Traiter de l'autisme via un roman est une bonne idée, car il permet au plus grand nombre d'appréhender plus facilement ce mystérieux syndrome, sans se noyer dans les publications de spécialistes. Ce peut être une jolie façon de rapprocher le monde des autistes de celui des neurotypiques (ou normo-pensants). J'ai la sensation qu'ici, c'est le contraire. La façon dont Clélie Avit présente et explique la vie de Camille est d'Arthur a tout pour être terrifiante (même s'il n'était pas question de l'édulcorer), et pour décourager dans son approche le plus valeureux des neurotypiques. Certes, Aurélien parviendra à traverser la bulle, mais nous sommes dans un roman... Or dans la vie, je n'imagine pas grand monde déployant ce trésor de patience et prévenance... D'ailleurs, Aurélien est un personnage de roman... Car il semble bien (trop) préparé et apte à pénétrer le monde de Camille sans l'avoir jamais fréquenté, sans s'y être déjà confronté sciemment, sans le connaître. Bref, le comportement d'Aurélien est trop beau pour être vrai... Alors que Camille et lui prône le vrai dans toute sa dimension. Mais oui, nous sommes dans un roman... même une romance que j'ai trouvé trop mielleuse, trop gnangnan, trop dégoulinante, trop pleine de bons sentiments. Le texte aurait gagné en rythme, en émotion, en intérêt avec un Aurélien un peu plus pétillant. Car en fait, pour moi lectrice, il a été source d'ennui.

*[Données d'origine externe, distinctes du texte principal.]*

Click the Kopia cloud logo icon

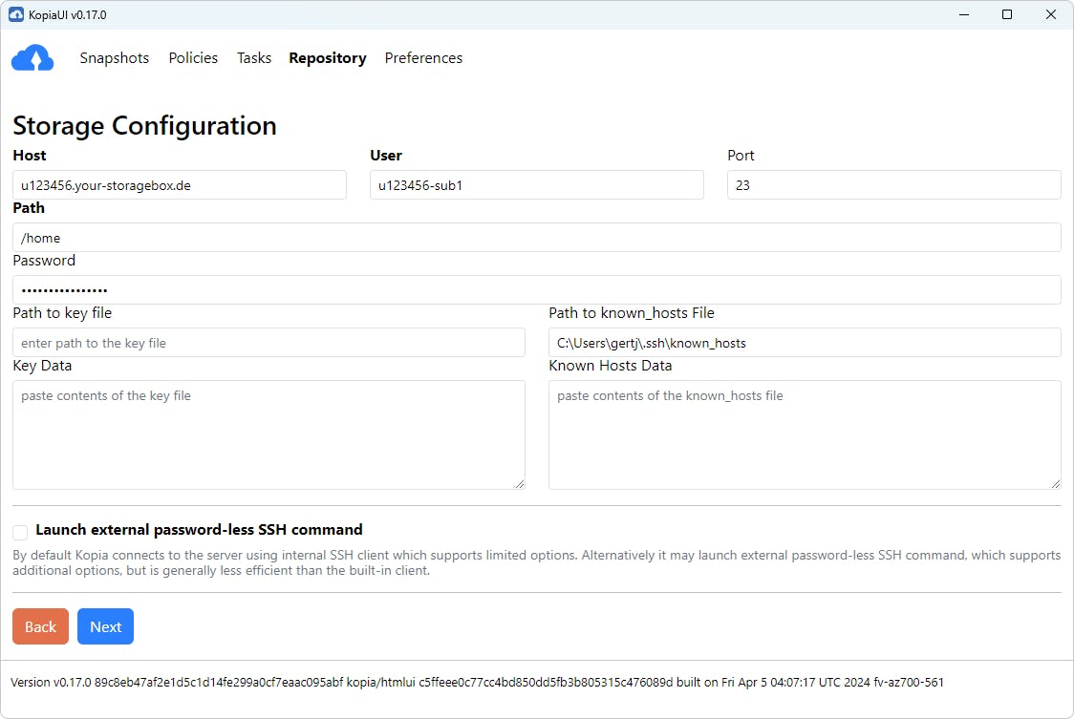tap(32, 58)
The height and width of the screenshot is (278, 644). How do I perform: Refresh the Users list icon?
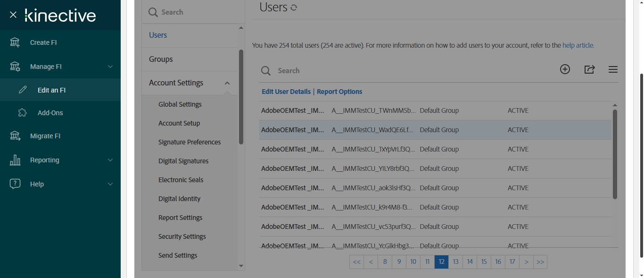click(294, 8)
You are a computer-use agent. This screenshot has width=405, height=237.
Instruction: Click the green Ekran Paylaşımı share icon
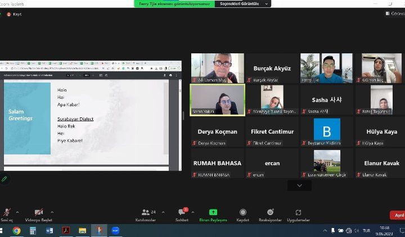213,212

Les autistes apprécient l'explicite et redoutent l'implicite qu'ils ne maîtrisent en général pas. Pourtant, dans cette histoire, tout m'a paru trop implicite. Les dialogues entre les personnages, les nombreux non-dits (qui en étant dits auraient pu rendre les personnages plus complets et plus attachants), le style... rien n'a été fluide pour moi. Au point que souvent, j'ai dû relire certaines phrases plusieurs fois, pour en décortiquer la construction, la ponctuation, pour être sûr d'envisager le bon sujet, le bon complément etc. Inutile de préciser que cette lecture m'a pris plus de temps que prévu. L'écriture de ce roman est, pour moi, trop poétique (au point d'en devenir lourde), et souvent redondante. Et d'autres erreurs qui m'ont énervée, du genre : "mes clés tournent dans la serrure. Si elles étaient autistes, elles se forceraient peut-être ou alors seraient curieuses de connaître la suite. Deux façons de voir le monde pour même façon de le sentir". Déjà, je trouve cette phrase mièvre à souhait, mais surtout, je ne vois pas comment DES clés peuvent rentrer en même temps dans une serrure...
Bref, je ne suis pas entrée dans cette bulle de l'expérience de la pluie, même si je m'en suis approchée par moment. L'émotion ne m'a pas saisie et je n'ai pas débordée d'empathie pour les personnages. Je reconnais néanmoins que ce roman a le mérite d'évoquer l'autisme asperger, de donner quelques clés d'approche et de montrer que chacun doit marcher vers l'autre et s'adapter à son monde du mieux qu'il peut : le neurotypique vers l'autiste et l'autiste vers le neurotypique. Et, tout de même, je pense qu'il pourrait m'aider personnellement... Avec les mots de Camille qui peuvent expliquer un ressenti : "c'est trop"... quand l'autiste arrive à saturation de ce qu'il peut supporter.
Bien sûr, tout ceci n'est que mon humble avis.